Exercise:
An exact transcript of the records is what this task asks for.

(Records excerpted from a collection)
····················

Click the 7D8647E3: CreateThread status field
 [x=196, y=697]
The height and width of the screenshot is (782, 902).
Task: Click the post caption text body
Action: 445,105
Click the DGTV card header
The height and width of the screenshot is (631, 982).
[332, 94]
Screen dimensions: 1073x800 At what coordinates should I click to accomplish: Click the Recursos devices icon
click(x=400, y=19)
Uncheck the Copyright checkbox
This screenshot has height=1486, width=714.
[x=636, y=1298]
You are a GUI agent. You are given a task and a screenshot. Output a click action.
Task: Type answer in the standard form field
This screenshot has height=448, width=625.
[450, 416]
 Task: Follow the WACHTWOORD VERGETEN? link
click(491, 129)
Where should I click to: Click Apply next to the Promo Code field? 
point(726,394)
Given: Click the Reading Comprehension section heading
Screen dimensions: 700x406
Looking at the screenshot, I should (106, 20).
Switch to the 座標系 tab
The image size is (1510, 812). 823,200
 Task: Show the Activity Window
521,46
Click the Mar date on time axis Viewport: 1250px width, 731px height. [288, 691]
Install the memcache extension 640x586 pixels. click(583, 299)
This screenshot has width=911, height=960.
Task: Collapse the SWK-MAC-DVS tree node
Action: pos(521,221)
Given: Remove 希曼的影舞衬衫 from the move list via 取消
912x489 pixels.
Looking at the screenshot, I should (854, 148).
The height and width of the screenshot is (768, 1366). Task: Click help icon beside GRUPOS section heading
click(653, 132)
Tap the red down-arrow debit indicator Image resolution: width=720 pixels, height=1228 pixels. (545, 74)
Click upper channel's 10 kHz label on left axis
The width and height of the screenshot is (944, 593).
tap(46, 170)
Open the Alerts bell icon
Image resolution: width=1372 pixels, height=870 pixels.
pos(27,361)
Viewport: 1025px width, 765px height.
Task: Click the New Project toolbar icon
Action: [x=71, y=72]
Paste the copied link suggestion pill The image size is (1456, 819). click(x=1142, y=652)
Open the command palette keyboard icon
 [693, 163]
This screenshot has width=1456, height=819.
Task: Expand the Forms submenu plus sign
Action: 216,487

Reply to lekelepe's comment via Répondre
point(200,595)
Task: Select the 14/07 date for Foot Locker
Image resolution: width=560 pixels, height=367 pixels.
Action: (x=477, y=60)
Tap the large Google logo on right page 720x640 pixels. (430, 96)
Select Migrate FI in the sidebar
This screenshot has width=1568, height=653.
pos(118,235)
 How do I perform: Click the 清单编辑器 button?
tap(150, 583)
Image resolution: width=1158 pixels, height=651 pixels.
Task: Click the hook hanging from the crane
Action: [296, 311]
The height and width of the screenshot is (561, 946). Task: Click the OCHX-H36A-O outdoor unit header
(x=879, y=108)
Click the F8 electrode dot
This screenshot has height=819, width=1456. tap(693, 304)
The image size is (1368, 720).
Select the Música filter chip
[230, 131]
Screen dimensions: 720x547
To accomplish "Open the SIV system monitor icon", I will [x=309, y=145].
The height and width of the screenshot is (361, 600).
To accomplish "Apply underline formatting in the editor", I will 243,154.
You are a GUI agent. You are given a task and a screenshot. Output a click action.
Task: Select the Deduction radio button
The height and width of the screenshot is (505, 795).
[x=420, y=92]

····················

Response box:
Click the 7D8647E3: CreateThread status field
 [x=196, y=697]
The height and width of the screenshot is (782, 902).
Task: Click the post caption text body
Action: 445,105
Click the DGTV card header
The height and width of the screenshot is (631, 982).
[332, 94]
Screen dimensions: 1073x800 At what coordinates should I click to accomplish: Click the Recursos devices icon
click(x=400, y=19)
Uncheck the Copyright checkbox
This screenshot has height=1486, width=714.
[x=636, y=1298]
You are a GUI agent. You are given a task and a screenshot. Output a click action.
Task: Type answer in the standard form field
This screenshot has height=448, width=625.
[450, 416]
 Task: Follow the WACHTWOORD VERGETEN? link
click(491, 129)
Where should I click to: Click Apply next to the Promo Code field? 
point(726,394)
Given: Click the Reading Comprehension section heading
Screen dimensions: 700x406
Looking at the screenshot, I should (106, 20).
Switch to the 座標系 tab
The image size is (1510, 812). 823,200
 Task: Show the Activity Window
521,46
Click the Mar date on time axis Viewport: 1250px width, 731px height. [288, 691]
Install the memcache extension 640x586 pixels. click(583, 299)
This screenshot has width=911, height=960.
Task: Collapse the SWK-MAC-DVS tree node
Action: pos(521,221)
Given: Remove 希曼的影舞衬衫 from the move list via 取消
912x489 pixels.
Looking at the screenshot, I should (854, 148).
The height and width of the screenshot is (768, 1366). Task: Click help icon beside GRUPOS section heading
click(653, 132)
Tap the red down-arrow debit indicator Image resolution: width=720 pixels, height=1228 pixels. (545, 74)
Click upper channel's 10 kHz label on left axis
The width and height of the screenshot is (944, 593).
tap(46, 170)
Open the Alerts bell icon
Image resolution: width=1372 pixels, height=870 pixels.
pos(27,361)
Viewport: 1025px width, 765px height.
Task: Click the New Project toolbar icon
Action: [x=71, y=72]
Paste the copied link suggestion pill The image size is (1456, 819). click(x=1142, y=652)
Open the command palette keyboard icon
 [693, 163]
This screenshot has width=1456, height=819.
Task: Expand the Forms submenu plus sign
Action: 216,487

Reply to lekelepe's comment via Répondre
point(200,595)
Task: Select the 14/07 date for Foot Locker
Image resolution: width=560 pixels, height=367 pixels.
Action: (x=477, y=60)
Tap the large Google logo on right page 720x640 pixels. (430, 96)
Select Migrate FI in the sidebar
This screenshot has width=1568, height=653.
pos(118,235)
 How do I perform: Click the 清单编辑器 button?
tap(150, 583)
Image resolution: width=1158 pixels, height=651 pixels.
Task: Click the hook hanging from the crane
Action: [296, 311]
The height and width of the screenshot is (561, 946). Task: Click the OCHX-H36A-O outdoor unit header
(x=879, y=108)
Click the F8 electrode dot
This screenshot has height=819, width=1456. tap(693, 304)
The image size is (1368, 720).
Select the Música filter chip
[230, 131]
Screen dimensions: 720x547
To accomplish "Open the SIV system monitor icon", I will [x=309, y=145].
The height and width of the screenshot is (361, 600).
To accomplish "Apply underline formatting in the editor", I will 243,154.
You are a GUI agent. You are given a task and a screenshot. Output a click action.
Task: Select the Deduction radio button
The height and width of the screenshot is (505, 795).
[x=420, y=92]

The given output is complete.